The same information as provided in Annex II, Part B, section 8, point 8.4, has to be reported where it is not possible to predict the effects of the plant protection product on the basis of the data available for the micro-organism, unless it can be justified that exposure of arthropods other than bees is unlikely to occur.

10.5. Effects on earthworms U.K.

The same information as provided in Annex II, Part B, section 8, point 8.5, has to be reported where it is not possible to predict the effects of the plant protection product on the basis of the data available for the micro-organism, unless it can be justified that exposure of earthworms is unlikely to occur.

10.6. Effects on soil micro-organisms U.K.

The same information as provided in Annex II, Part B, section 8, point 8.6, has to be reported where it is not possible to predict the effects of the plant protection product on the basis of the data available for the micro-organism, unless it can be justified that exposure of non target soil micro-organisms is unlikely to occur.

10.7. Additional studies U.K.

Expert judgement is required to decide whether additional studies are necessary. Such decision will take into consideration the available information in this and other sections, in particular data on the specificity of the micro-organism, and the expected exposure. Useful information may also be available from the observations carried out in efficacy testing.

Special attention should be given to possible effects on naturally occurring and deliberately released organisms of importance in IPM. In particular the compatibility of the product with IPM should be taken into consideration.

Additional studies might include further studies on additional species or higher tier studies such as studies on selected non-target organisms.

Before performing such studies, the applicant shall seek agreement of the competent authorities on the type of study to be performed.

11. SUMMARY AND EVALUATION OF ENVIRONMENTAL IMPACT U.K.

A summary and evaluation of all data relevant to the environmental impact should be carried out according to the guidance given by the competent authorities of the Member States concerning the format of such summaries and evaluations.

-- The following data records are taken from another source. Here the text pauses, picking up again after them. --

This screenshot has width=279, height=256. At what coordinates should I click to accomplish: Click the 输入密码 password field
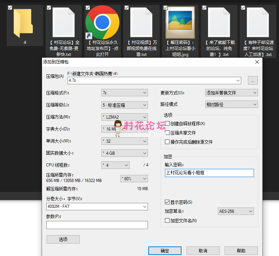(x=209, y=173)
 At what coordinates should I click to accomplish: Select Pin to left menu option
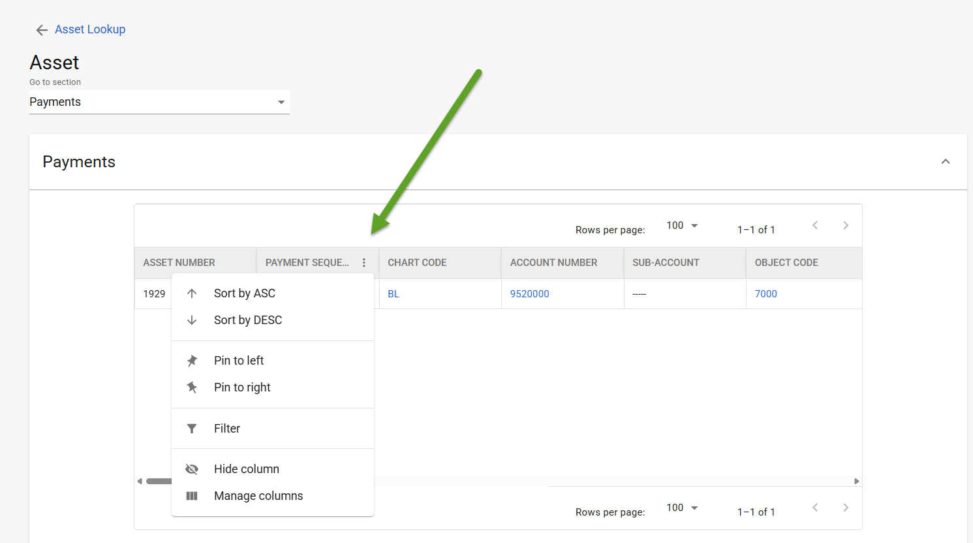pos(238,361)
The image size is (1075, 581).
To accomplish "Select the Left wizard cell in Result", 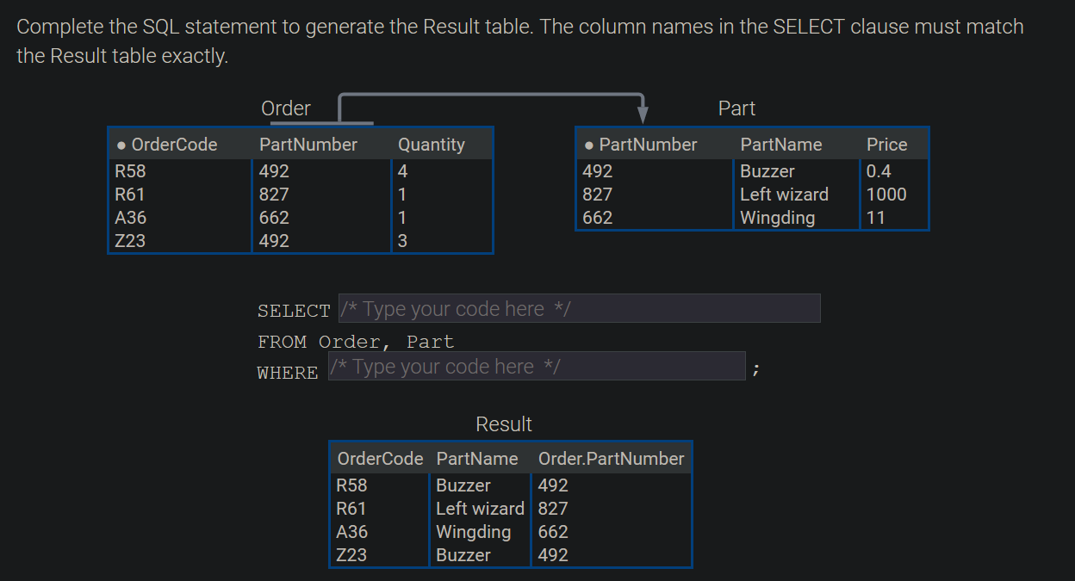I will point(480,508).
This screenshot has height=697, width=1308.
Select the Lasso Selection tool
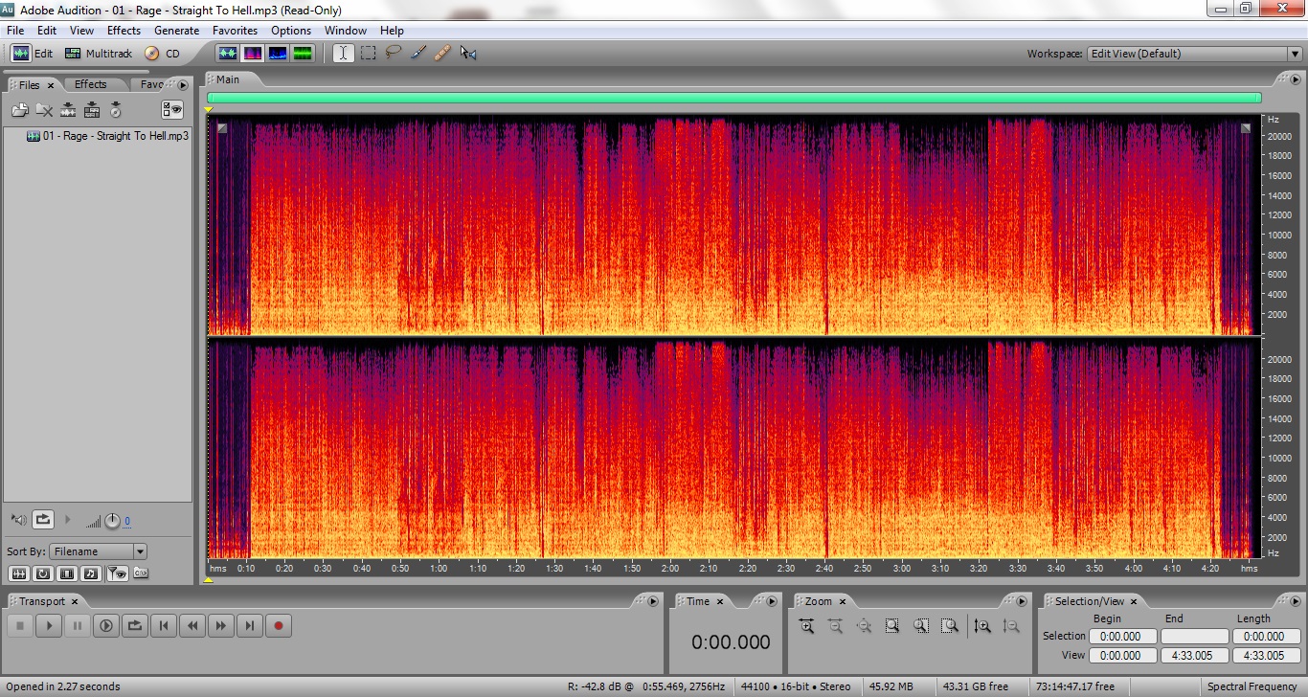coord(393,54)
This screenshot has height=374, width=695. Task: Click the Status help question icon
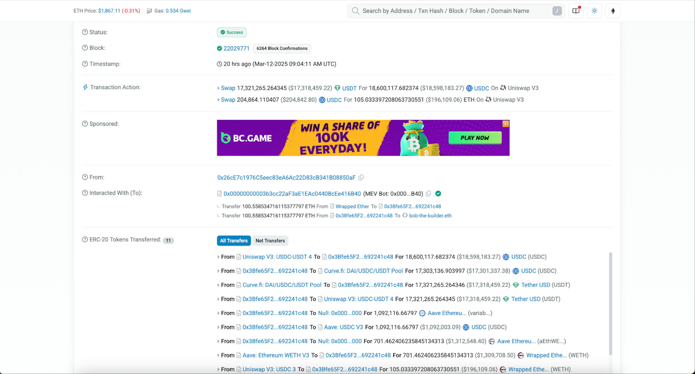[85, 32]
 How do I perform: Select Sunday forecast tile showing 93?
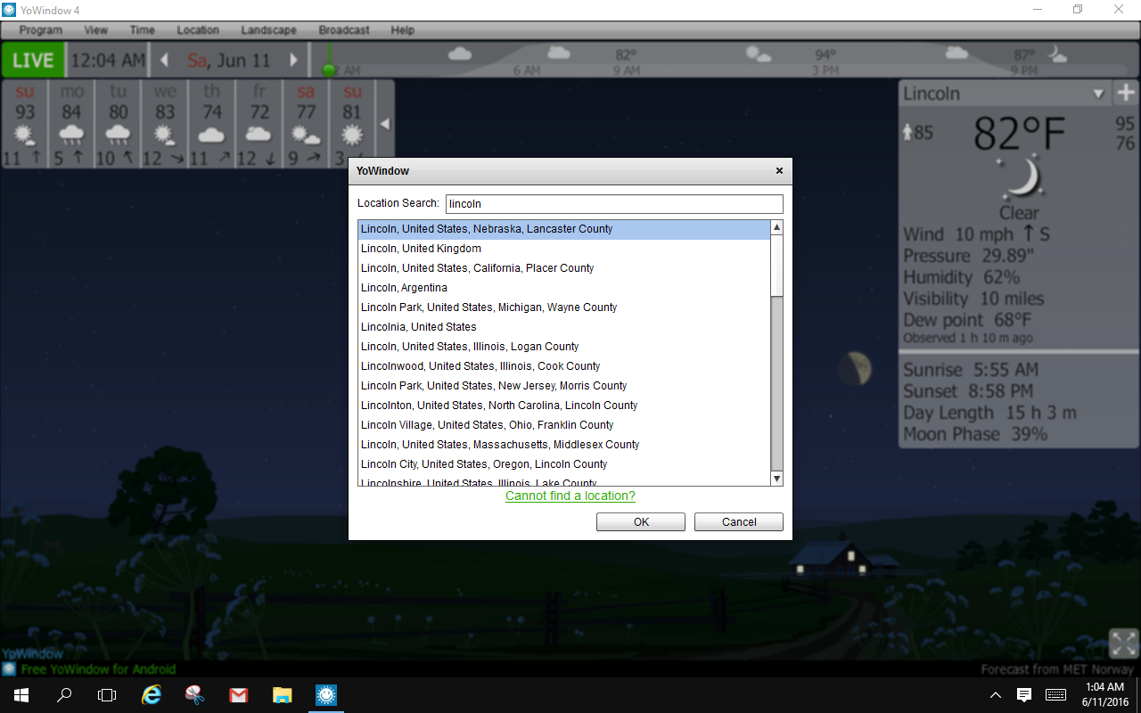coord(25,124)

It should include a detailed and critical assessment of those data in the context of relevant evaluative and decision making criteria and guidelines, with particular reference to the risks for the environment and non-target species that may or do arise, and the extent, quality and reliability of the database. In particular the following issues should be addressed:

• prediction of distribution and fate in the environment, and the time courses involved,

• identification of non-target species and populations at risk, and prediction of the extent of potential exposure,

• identification of precautions necessary to avoid or minimise contamination of the environment, and for the protection of non-target species.]